The truth is that the peoples of Central Asia didn’t want this war. They did not want to be pawns of geopolitical Chess. Yet international sanctions against Russia – so central to the plan for peace in Ukraine – are having precisely that effect. Across the region, tens of millions of us depend on Russia’s banking infrastructure, the health of its rouble, and cross-border remittances from migrant workers. Our families, friends, work, and lives are all interconnected, which is a problem. It’s no surprise that loyalty is being tested and communities are being dissolved.

What can be done in order to stop the spread and worsening of conflict? First, the end to fighting in Ukraine is essential. International donors can increase support in a post-Soviet area that has been neglected for too long.
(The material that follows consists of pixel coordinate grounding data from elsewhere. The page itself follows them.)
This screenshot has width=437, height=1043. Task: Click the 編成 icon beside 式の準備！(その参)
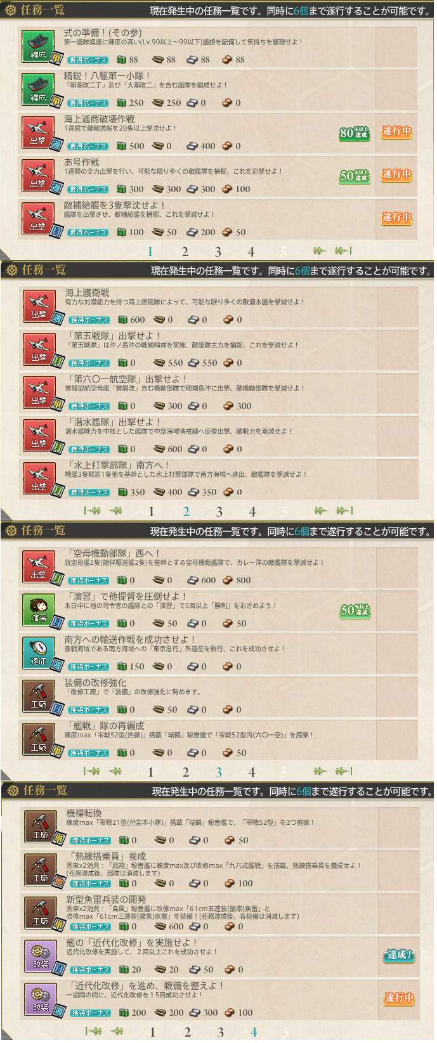[38, 45]
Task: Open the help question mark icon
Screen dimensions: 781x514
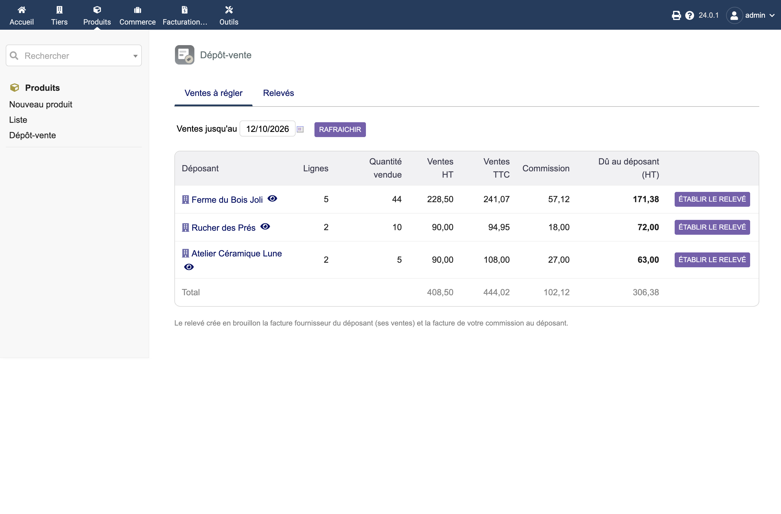Action: (x=689, y=15)
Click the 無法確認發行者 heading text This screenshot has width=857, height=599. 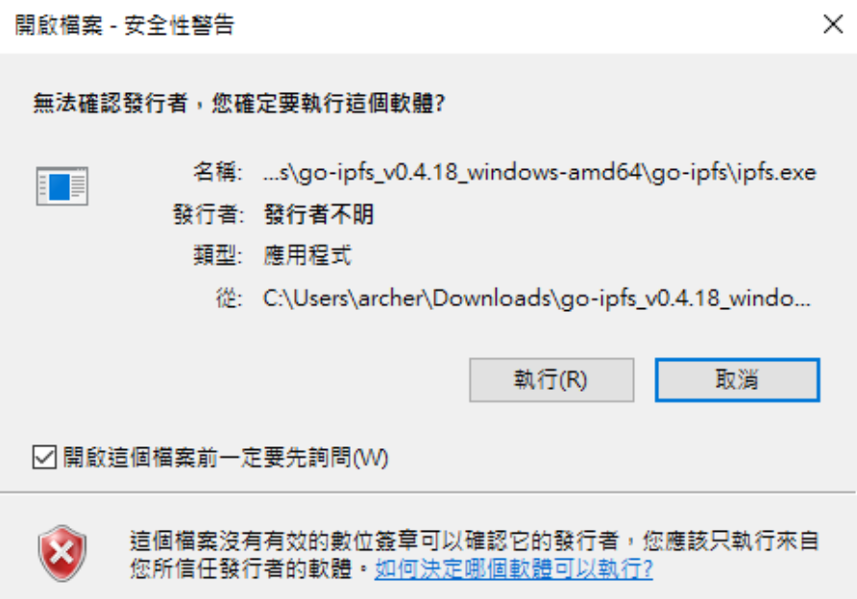[110, 103]
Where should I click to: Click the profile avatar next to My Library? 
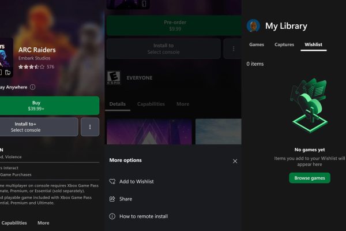pos(253,25)
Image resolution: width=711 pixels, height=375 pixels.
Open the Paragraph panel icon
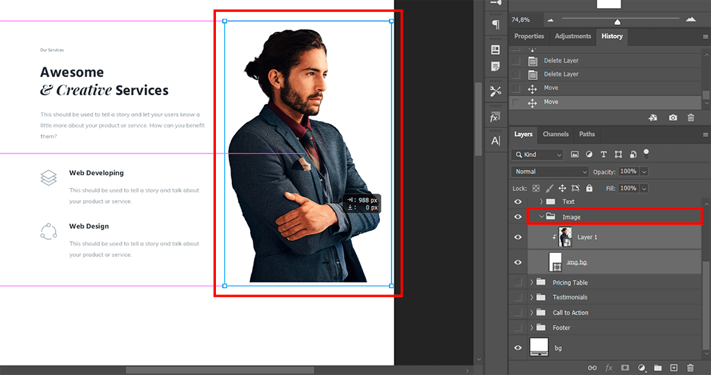click(x=496, y=24)
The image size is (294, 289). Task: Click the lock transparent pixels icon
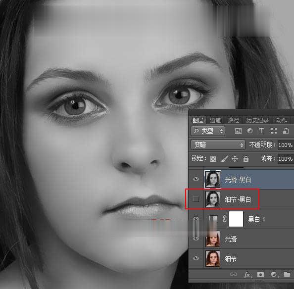(213, 159)
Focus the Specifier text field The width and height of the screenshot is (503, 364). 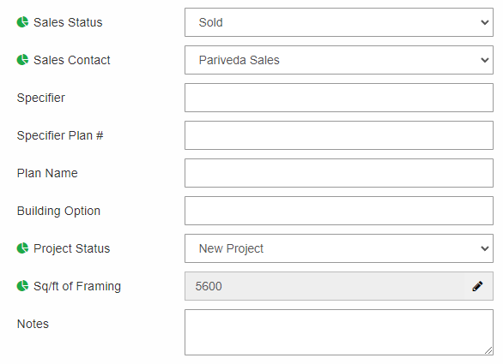339,98
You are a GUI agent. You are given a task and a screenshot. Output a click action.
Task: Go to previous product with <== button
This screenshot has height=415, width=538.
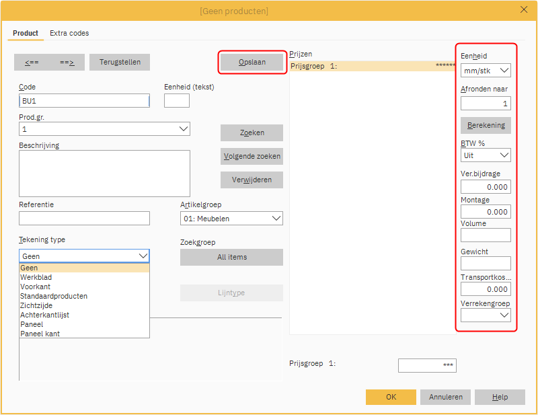click(32, 62)
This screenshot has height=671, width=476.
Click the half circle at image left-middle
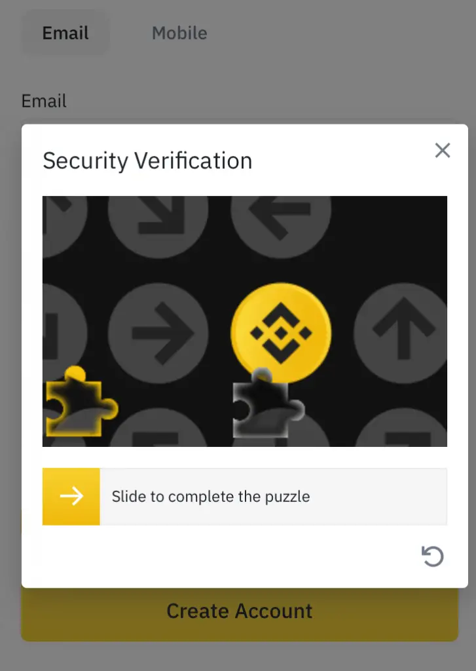point(65,333)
This means more aid funding but also working through the IMF and World Bank to ensure governments have the fiscal space they need to help their economies recover. We must increase our support for countries still recovering from wars.

Third – and just as important – is to channel support to the brave people and peacebuilders working to build bridges, combat disinformation and speak truth to power. They are not afraid to be attacked, but they also keep the door open for a politics that reduces violence and divisions rather than increases them.
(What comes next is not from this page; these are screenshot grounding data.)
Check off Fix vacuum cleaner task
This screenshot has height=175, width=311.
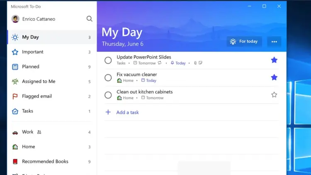pos(108,78)
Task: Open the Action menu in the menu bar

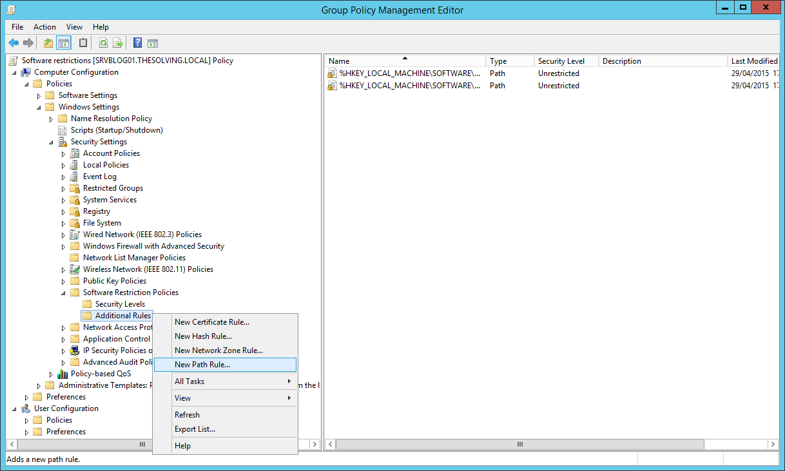Action: pyautogui.click(x=44, y=27)

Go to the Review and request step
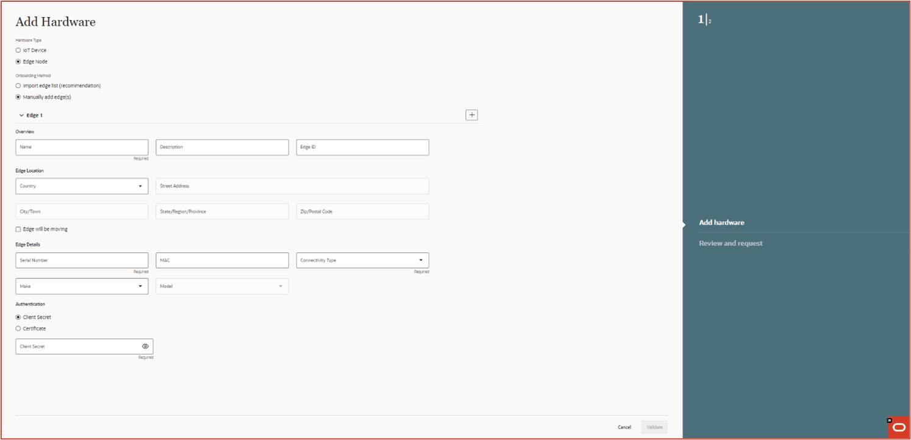pyautogui.click(x=730, y=243)
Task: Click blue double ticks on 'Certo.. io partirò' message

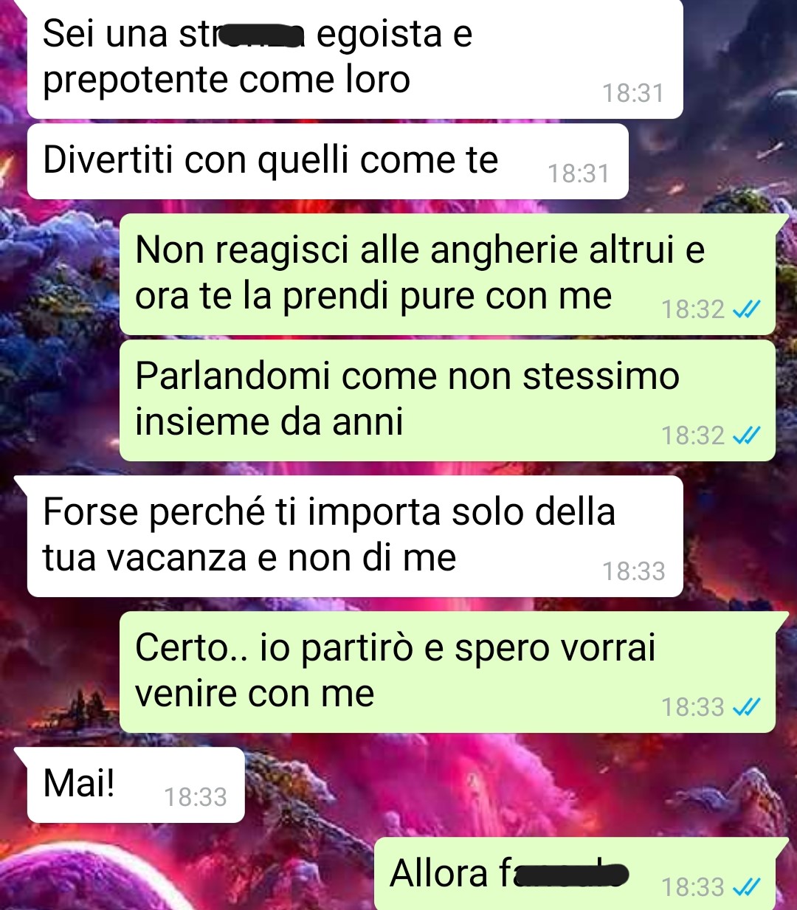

Despite how it may sound, there are still reasons for optimism. The conflict in Ukraine has brought together countries from all over the world with a unity that is unprecedented in recent years. That solidarity could be a powerful force for good in the years ahead – but only if nations avoid retreating into parochial concerns or shifting attention and resources between crises.

The United Nations and Ukraine have said some 14,000 people died in conflict in Ukraine from 2014 to the start of this year.  Many more are being killed in this new and horrific war. Their suffering and sacrifices must not go unnoticed. We need a new international effort in order to combat conflict and its causes. It is important to stop the spread and spread of conflict throughout the region.